Using Claude Code and Opus 4.8 for MRI Analysis: A Case Study in AI Second Opinions
Using Claude Code and Opus 4.8 for MRI Analysis: A Case Study in AI Second Opinions
AI-Driven MRI Analysis Reveals Conflict Between Human and Machine Diagnosis
Using Claude Code with the Opus 4.8 (xhigh) model to analyze a shoulder MRI resulted in a diagnosis that directly contradicted a human orthopedist. While the human doctor diagnosed a Grade III partial-thickness tear of the subscapularis tendon, the AI analysis concluded the tendon was intact, reporting only mild insertional tendinosis. This discrepancy highlights the current limitations of Large Language Models (LLMs) in medical imaging and the psychological tension created when AI challenges professional medical advice.
Technical Implementation: Analyzing DICOM Data with Claude Code
To perform the analysis, the user utilized Claude Code rather than the standard Claude.ai chat interface. This distinction is critical because Claude Code allows the model to execute code, install necessary software packages, and perform iterative work on local files—capabilities essential for processing complex medical data.
The Workflow
- Data Input: The input consisted of a standard DICOM export containing several hundred extensionless files totaling approximately 266 MB.
- Environment Setup: The model was instructed to identify and install all required Python packages for DICOM image processing and analysis.
- Iterative Planning: The user provided minimal context ("right shoulder pain for 2–3 weeks") and tasked the model with creating a detailed execution plan before analyzing the images.
- Arbitration Process: After the initial conflict, the user implemented an "arbitration" phase. This involved providing the AI with the human report and a separate discussion from GPT 5.5 Pro regarding physical movements and symptoms. The AI used multiple sub-agents to conduct unbiased analyses, eventually siding with its own initial finding that no discrete tear existed.

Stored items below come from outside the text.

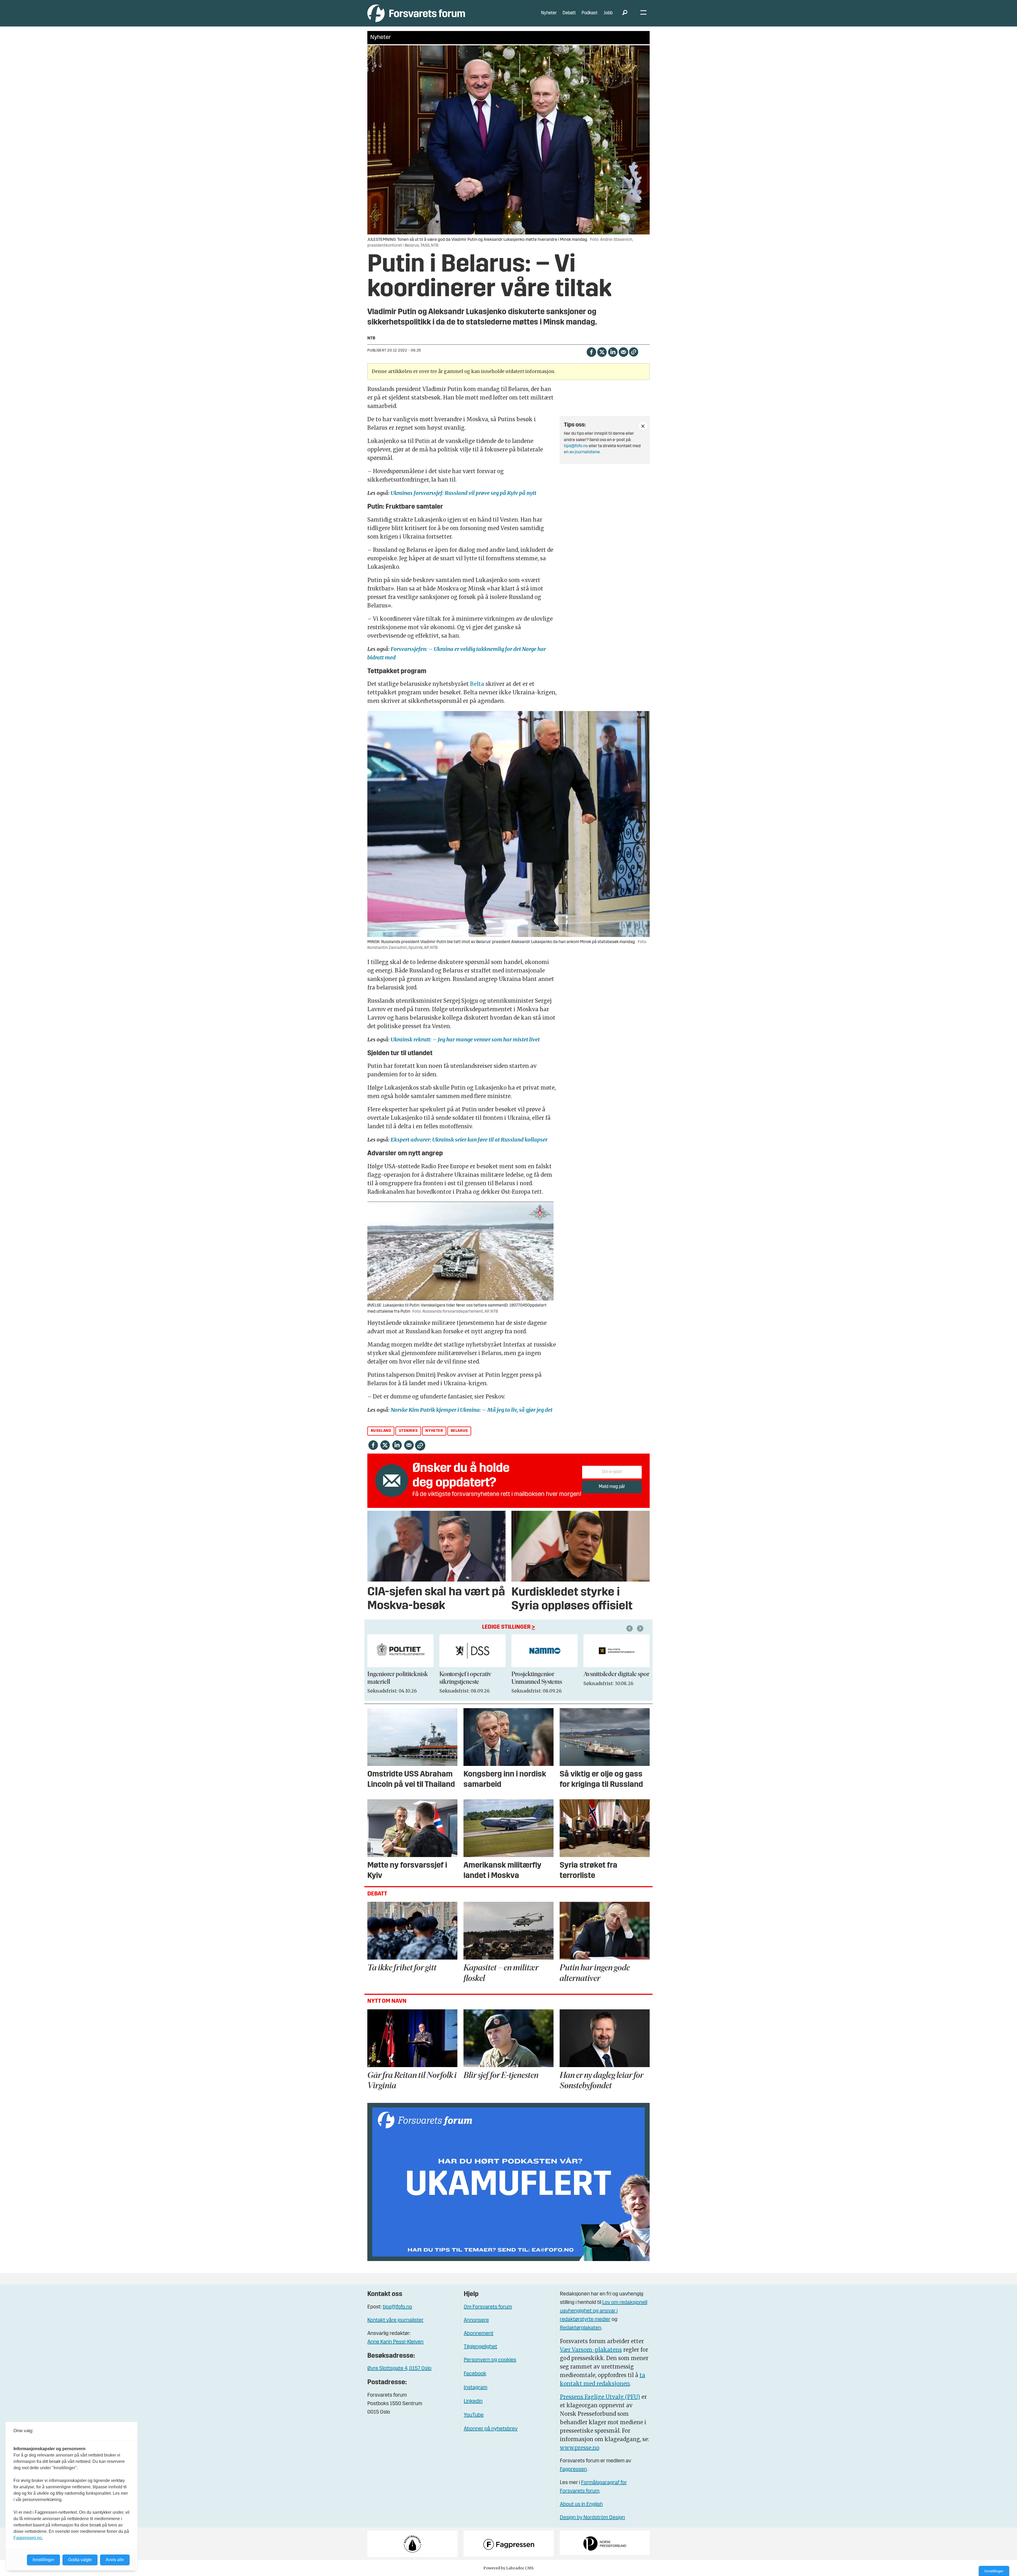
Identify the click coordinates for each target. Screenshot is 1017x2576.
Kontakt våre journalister (395, 2320)
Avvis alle (115, 2559)
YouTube (474, 2415)
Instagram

Expert Critique: Why LLMs Struggle with Medical Imaging
Medical professionals in the community have cautioned against trusting LLMs for primary image interpretation, citing fundamental architectural and data gaps.
Training Data Deficits
Radiologists note that the volume of public training data for medical images is minuscule compared to the thousands of scans a human radiologist reviews during residency.
"These models are generally terrible at reading medical images... There’s obviously a ton of medical images in general but very few, and even fewer along with a report are available on the internet publicly for download."
Spatial Recognition and Tokenization
Technical critiques suggest that the way LLMs perceive images—through tokenization—is ill-suited for the precise spatial recognition required for radiology. Unless images are converted into a natively tokenized format (such as JSON) that accurately represents anatomical structures, the risk of hallucination remains high.
Clinical Context and the "Second Opinion" Dilemma
The case study underscores a broader tension in modern healthcare: the gap between the efficiency of AI and the accessibility of human experts.
The Human Factor
Users report that human doctors often provide limited time (10–15 minutes per appointment), leading patients to turn to AI for the "sympathetic" and exhaustive exploration of their symptoms. However, human diagnosis is not deterministic; it is a compound output of experience, equipment, and updated medical knowledge.
The Utility of AI as a Synthesis Tool
While image interpretation is contested, several users found AI highly effective for:
- Translating Jargon: Converting complex medical reports into human-readable summaries.
- Researching Rare Conditions: Surfacing niche NIH studies that human practitioners may overlook.
- Creating Support Plans: Generating gym or mobility plans based on a diagnosis, which can then be validated by a physiotherapist.
Conclusion: The State of AI in Diagnostics
Currently, AI serves better as a "brainstorming tool" or a synthesis engine for text-based medical reports than as a replacement for radiological expertise. The risk of misdiagnosis remains high on both sides: humans can err due to fatigue or lack of specialization, and AI can hallucinate due to a lack of curated medical training data. The consensus among experts is that the most reliable path remains obtaining multiple opinions from certified human specialists.